▶ **Da svolgere**: Nel brano sui veti politici del 1921-1922, a chi pose il veto don Luigi Sturzo?

▶ **Brano selezionato**:
◆ ◆ ◆ ◆
Di veti “ad personam” la democrazia in Italia
è già morta una volta, nel 1921-1922. Tanti “politici” non lo ricordano o non
l'hanno mai appreso. Perciò è bene ripassare quei fatti. Don Luigi Sturzo,
segretario del Partito popolare italiano (la Democrazia cristiana di allora,
adesso cara a Grillo Beppe), mise il “veto” a Giolitti quale presidente di un
governo formato da liberali, cattolici e socialisti. Anche per colpa sua, al
posto dell'ottantenne Statista liberale, l'unico in grado di fermare la deriva
verso l'abisso, al potere salì il trentanovenne Mussolini (ex
socialmassimalista e di molto altro), col benestare del democristiano Alcide De
Gasperi, che spianò la via al suo governo. Vi è motivo di ricordarlo nella
Domenica “in albis”, festa di transizione. Deposta la veste infangata, oggi si
indossa quella candida, battesimale. È giorno di lavacri e purificazione. Ne ha
bisogno l'Italia odierna, uscita da cinque anni melmosi. La XVII^ legislatura
ha lasciato un’eredità pesante. Chi si illude che le votazioni abbiano
spalancato chissà quale radioso futuro non ha coscienza della realtà
incombente, né, meno ancora, di capisaldi della Costituzione che non ammettono
né aggiramenti né scorciatoie.
Il Presidente Sergio Mattarella ha ammonito
di essere interprete dei cittadini. E' il nocchiero di un'Italia in gran
tempesta. Al netto di astenuti, schede bianche e nulle, i Cinque Stelle di Di
Maio (dal sorriso tra teso e sardonico, come accade a chi è agli sgoccioli)
◆ ◆ ◆ ◆
▶ **Dati di origine**:
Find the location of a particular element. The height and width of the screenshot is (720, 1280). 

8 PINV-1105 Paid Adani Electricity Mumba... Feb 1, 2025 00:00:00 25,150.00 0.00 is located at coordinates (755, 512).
◆ ◆ ◆ ◆
▶ **Risultato**: A Giolitti, come presidente di un governo formato da liberali, cattolici e socialisti.